Tate Britain Level 2
20 May – 26 August 2002
Bruce Bernard, who died in 2000, was a highly respected picture editor and writer of books on photography and painting. He is less well known for his activity as a photographer, and disliked being described as one. In fact, throughout the last twenty years of his life Bernard took photographs and produced a substantial and highly distinctive body of work whose subjects encompass travel, architecture, sculpture and portraits. In May 2002 Tate Britain will be opening an exhibition of Bernard’s photographs of five leading British artists whom he knew; Michael Andrews, Frank Auerbach, Francis Bacon, Lucian Freud and Euan Uglow. It is the first to concentrate on Bernard’s photographic portraits.
The exhibition will comprise twenty-four of Bernard’s photographs, including images in black and white and colour. In concentrating on the depiction of these important painters in the setting of their studios, Bernard’s powerful images are fascinating documents in themselves. They are also remarkable in their combination of a painter’s eye for composition, with qualities of compassion and truth to the subject. Bernard wrote:
For me a real photograph is an image mechanically contrived or conceived by its taker in such a way that it mysteriously becomes a potent fact in its own right - though only with the help of things just beyond his perception or control. It is also like any other proper picture in that nothing can be either added or taken away from it without diminishing it.
Bernard was born in 1928 and attended St Martin’s School of Art. Although he failed to complete the course and subsequently regretted not realising his ambition to be a painter, he nevertheless developed a considerable knowledge of art. This expertise, and a reputation for unerring critical judgement, formed the basis for the many friendships with artists which he forged during the heyday of Soho in the 1950s. Bernard - and his brother, the journalist Jeffrey Bernard - were familiar figures in the artistic haunts closely associated with London’s equivalent of bohemia: notably the Colony Room, the French Pub and the Caves de France. The writer Daniel Farson later observed, ‘Whereas Jeffrey exploited his charm, Bruce positively suppressed his’.

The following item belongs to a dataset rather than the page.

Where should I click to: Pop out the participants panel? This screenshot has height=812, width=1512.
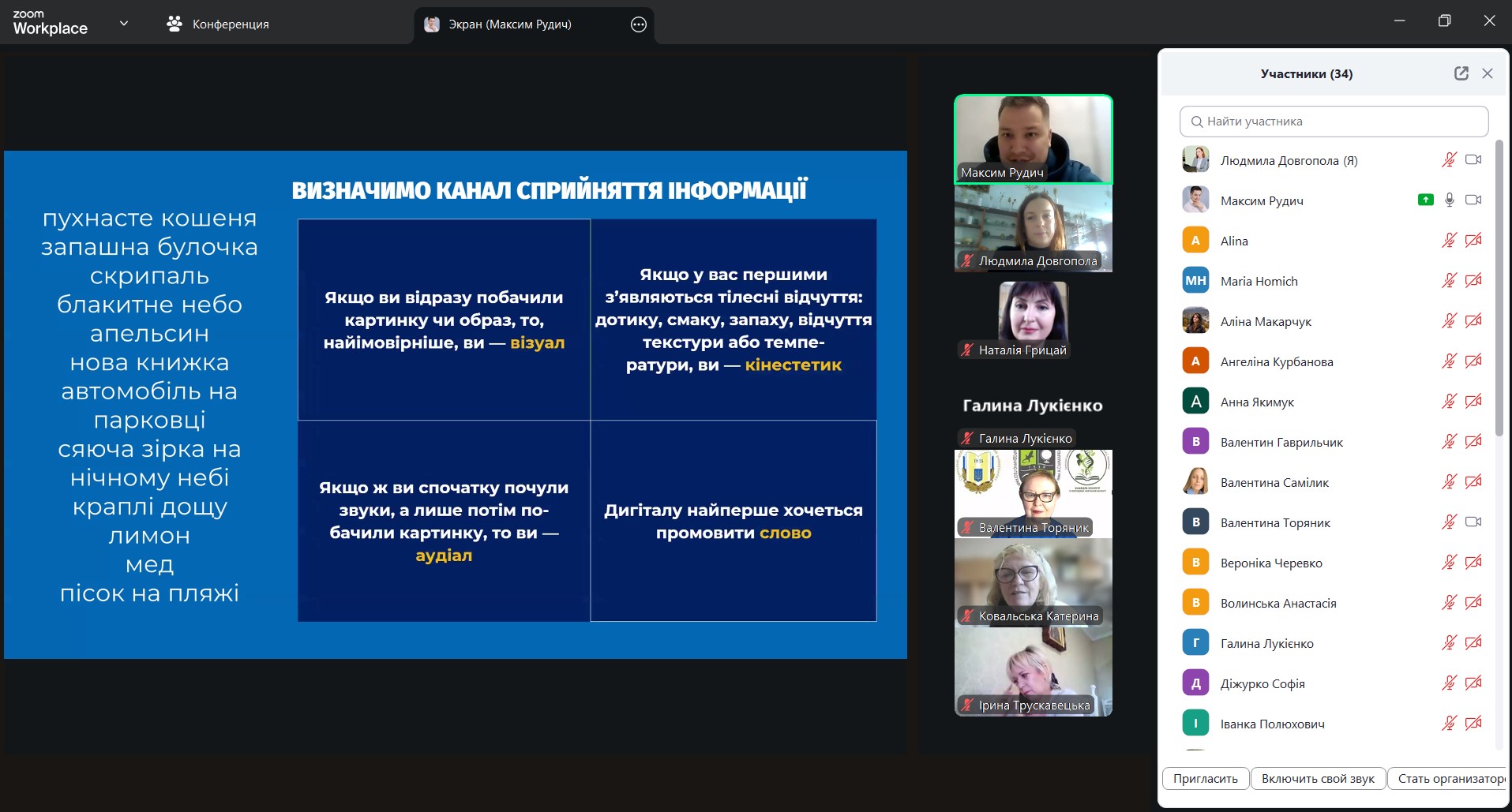[x=1461, y=73]
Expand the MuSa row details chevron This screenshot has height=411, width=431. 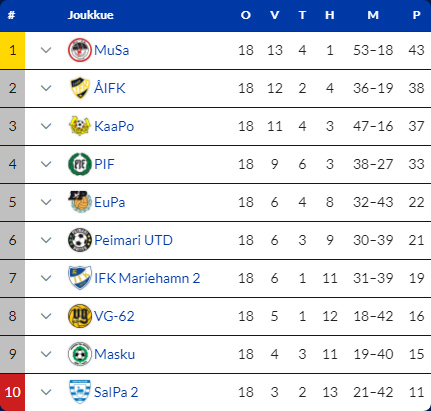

After leaving St Martin’s, Bernard drifted from job to job, but in 1967, became picture researcher on Purnell’s History of the Twentieth Century, and found his true direction. He was soon made picture editor for the series, and then from 1972 to 1980 was picture editor of the Sunday Times magazine, achieving considerable renown. During that time he began work on the series that eventually was published as a much admired book: Photodiscovery: a century of extraordinary images, 1840-1940. After leaving the Sunday Times he worked as a writer and editor, going on to publish a sequence of successful books on art and photography. His final book, Century, a survey of the twentieth century in photographs, was published in 2000 to great acclaim. At the same time as he worked on Century Bernard assembled a major collection of nineteeth and twentieth-century photographs for a collector. This collection, entitled the Bruce Bernard Collection, is the subject of an exhibition at the Victoria and Albert Museum opening in September 2002.
The works in the exhibition at Tate Britain have been made available by, and in consulation with, Virginia Verran, Bruce Bernard’s close friend, executor and custodian of his estate. Paul Moorhouse, Tate Curator, has selected the exhibition with her and is also preparing an accompanying publication.